▶ _Task goal_
All that should appear is the line containing "1087x682 pixels. How" and the lines after it in the records below, each reproduced exactly.

▶ _Recorded data_
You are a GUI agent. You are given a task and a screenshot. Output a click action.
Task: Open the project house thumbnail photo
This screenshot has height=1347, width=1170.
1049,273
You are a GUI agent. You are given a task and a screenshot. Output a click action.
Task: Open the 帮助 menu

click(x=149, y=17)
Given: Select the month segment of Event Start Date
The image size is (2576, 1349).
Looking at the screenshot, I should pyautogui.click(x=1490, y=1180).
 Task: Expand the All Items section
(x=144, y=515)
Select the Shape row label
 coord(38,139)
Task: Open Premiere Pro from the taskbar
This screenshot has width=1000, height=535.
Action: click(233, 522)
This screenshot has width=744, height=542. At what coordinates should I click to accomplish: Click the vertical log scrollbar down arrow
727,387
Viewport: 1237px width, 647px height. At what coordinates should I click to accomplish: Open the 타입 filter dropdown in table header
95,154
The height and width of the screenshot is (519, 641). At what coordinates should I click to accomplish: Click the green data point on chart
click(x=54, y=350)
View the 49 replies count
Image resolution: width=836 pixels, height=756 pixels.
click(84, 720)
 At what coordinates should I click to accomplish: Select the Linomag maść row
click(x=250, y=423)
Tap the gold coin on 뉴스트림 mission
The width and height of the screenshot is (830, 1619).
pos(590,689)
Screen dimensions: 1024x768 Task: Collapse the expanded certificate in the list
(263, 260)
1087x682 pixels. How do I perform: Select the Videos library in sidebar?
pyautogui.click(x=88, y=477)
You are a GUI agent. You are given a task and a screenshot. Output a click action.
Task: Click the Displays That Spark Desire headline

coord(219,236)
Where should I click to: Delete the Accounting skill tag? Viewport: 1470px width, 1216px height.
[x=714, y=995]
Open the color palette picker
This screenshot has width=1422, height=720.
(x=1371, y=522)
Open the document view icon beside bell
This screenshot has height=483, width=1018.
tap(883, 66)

▶ _Reply to the exercise_
1087x682 pixels. How do I perform: Select the Videos library in sidebar?
pyautogui.click(x=88, y=477)
You are a GUI agent. You are given a task and a screenshot. Output a click action.
Task: Click the Displays That Spark Desire headline

coord(219,236)
Where should I click to: Delete the Accounting skill tag? Viewport: 1470px width, 1216px height.
[x=714, y=995]
Open the color palette picker
This screenshot has width=1422, height=720.
(x=1371, y=522)
Open the document view icon beside bell
This screenshot has height=483, width=1018.
tap(883, 66)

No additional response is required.